I need a new place to live, and I need it fast. Okay, well, I can do this. One foot. Then the other. Let’s see what happens. It could be great!
Fuck. Fuck, fuck, fuck, fuck. I can’t do this. I can’t do it. I am not strong enough. If I can’t fucking move my finger to dial the phone, how the hell am I going to move a family? Fuck it. It’s over. We’ll have to live under a bridge, And I’ll keep everything I own in a shopping cart – no, wait, I’ll need two. One for my kid. One for me. I hope we can find a bridge in her school district. FUCK.

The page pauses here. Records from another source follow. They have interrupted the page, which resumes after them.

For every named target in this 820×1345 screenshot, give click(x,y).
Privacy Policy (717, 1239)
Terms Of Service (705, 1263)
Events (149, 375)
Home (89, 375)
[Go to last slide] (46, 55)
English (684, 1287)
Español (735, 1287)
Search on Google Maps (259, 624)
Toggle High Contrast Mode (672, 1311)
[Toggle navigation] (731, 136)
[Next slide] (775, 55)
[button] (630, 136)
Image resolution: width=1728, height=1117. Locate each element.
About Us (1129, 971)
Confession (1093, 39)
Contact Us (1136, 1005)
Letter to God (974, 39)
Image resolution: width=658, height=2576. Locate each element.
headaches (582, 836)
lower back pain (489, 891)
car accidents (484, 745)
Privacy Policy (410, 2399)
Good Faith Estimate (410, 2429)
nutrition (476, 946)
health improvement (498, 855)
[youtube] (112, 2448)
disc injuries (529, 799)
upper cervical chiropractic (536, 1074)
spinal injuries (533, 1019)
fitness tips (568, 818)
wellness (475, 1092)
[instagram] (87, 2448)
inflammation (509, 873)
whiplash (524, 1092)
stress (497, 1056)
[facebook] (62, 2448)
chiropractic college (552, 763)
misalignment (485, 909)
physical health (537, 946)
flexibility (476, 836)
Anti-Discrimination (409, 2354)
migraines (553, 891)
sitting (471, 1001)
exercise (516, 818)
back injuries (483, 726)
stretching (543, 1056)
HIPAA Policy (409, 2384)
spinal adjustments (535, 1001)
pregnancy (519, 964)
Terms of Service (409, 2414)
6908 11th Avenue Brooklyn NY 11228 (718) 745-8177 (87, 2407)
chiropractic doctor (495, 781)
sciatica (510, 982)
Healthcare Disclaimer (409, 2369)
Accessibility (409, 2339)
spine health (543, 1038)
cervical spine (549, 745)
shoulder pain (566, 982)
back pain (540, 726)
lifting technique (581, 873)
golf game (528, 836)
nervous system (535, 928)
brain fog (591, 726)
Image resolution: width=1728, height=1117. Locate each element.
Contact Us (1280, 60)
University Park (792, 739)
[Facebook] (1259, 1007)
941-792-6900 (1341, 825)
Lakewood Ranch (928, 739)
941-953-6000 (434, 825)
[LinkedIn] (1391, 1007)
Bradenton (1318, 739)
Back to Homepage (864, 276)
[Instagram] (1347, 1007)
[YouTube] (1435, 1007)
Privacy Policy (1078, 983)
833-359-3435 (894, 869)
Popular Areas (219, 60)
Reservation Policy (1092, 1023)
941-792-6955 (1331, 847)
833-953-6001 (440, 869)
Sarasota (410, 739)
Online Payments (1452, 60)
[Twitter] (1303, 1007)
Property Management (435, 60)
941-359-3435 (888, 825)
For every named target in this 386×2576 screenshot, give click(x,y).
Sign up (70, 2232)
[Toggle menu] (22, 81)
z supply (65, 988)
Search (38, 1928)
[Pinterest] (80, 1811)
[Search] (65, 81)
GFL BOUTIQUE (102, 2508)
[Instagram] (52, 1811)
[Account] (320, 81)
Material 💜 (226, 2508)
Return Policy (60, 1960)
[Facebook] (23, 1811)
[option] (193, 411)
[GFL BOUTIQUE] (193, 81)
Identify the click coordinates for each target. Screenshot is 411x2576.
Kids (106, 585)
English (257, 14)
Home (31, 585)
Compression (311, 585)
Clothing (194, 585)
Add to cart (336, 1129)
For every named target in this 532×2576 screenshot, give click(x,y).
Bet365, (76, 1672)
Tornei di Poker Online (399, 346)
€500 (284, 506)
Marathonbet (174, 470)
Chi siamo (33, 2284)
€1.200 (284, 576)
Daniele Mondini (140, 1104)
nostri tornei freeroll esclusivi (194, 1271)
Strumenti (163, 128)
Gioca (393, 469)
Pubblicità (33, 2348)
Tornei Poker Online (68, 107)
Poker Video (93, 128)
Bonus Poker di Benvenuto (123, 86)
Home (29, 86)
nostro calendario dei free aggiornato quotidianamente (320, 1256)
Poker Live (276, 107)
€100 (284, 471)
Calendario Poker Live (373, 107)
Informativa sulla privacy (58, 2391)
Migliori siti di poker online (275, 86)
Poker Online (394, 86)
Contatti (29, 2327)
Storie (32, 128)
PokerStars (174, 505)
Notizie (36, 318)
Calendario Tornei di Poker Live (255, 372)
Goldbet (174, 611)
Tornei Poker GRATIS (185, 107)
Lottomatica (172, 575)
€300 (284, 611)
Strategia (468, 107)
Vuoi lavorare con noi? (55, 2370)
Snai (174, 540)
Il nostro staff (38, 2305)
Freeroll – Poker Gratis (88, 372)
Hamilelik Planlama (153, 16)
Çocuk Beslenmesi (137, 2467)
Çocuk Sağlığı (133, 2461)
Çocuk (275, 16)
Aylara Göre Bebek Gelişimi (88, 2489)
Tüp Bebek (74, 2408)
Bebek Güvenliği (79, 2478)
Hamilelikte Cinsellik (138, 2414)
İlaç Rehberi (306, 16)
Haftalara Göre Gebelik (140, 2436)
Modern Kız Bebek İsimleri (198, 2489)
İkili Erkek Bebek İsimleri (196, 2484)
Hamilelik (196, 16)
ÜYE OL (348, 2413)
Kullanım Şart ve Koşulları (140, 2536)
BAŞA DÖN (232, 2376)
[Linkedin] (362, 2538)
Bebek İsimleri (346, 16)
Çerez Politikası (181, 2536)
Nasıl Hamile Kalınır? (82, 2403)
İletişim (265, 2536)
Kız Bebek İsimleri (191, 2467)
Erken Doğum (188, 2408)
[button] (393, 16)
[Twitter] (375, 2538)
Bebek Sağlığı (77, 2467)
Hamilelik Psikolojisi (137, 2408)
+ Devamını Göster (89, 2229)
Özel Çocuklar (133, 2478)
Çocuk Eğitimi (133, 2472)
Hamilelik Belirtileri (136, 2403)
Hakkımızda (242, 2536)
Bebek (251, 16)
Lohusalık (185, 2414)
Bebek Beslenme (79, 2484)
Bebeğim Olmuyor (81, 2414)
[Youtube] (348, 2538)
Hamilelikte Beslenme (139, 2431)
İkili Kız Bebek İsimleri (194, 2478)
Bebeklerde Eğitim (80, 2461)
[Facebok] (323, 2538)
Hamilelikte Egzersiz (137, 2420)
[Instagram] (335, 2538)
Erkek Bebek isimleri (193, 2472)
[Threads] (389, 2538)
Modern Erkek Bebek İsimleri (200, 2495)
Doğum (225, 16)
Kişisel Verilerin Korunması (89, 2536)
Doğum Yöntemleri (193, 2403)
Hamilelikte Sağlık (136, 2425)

Okay. I’ve got two weeks. As my mother used to say, pick up the bobby pin, wash the dish. Just keep moving. Just keep calling. Just keep doing the next right thing, and when I can’t figure out what the hell that is, do the next thing right. Call the phone numbers in the ads. Talk to strangers. Tell them the truth. Ask the hard questions. Do you take pets? Do you care that I have bad credit? Be willing to hear the hard truth; better to know right now. Visit the houses that survive the inquisition. Let the Universe do its thing. Keep an open mind. Keep an open mind. Keep an open mind.
I’ve made a decision. It feels right. I hope it’s right. What if it’s not? Shut up and pack. Just keep packing. Change over the utilities. Forward the mail. Reserve a truck. All these fucking details. I wish I could do this more gracefully.
I am in moving hell, I think to myself. But that’s just for effect. The truth is, I’m really in moving heaven: I have some stuff worth moving. I have lots of help. I have a truck. I even have someone who knows how to drive a truck, thank God. I am in charge of this project. For better or worse, it is proceeding, and I am moving forward.
I am moving forward. Oh, my God. I am moving forward.
Of all my fears – and there have been many – my greatest, my most intractable, has been the fear of moving forward. And here I am. I’m doing it.
Kind of makes me look forward to Chapter Six. It just might be wonderful.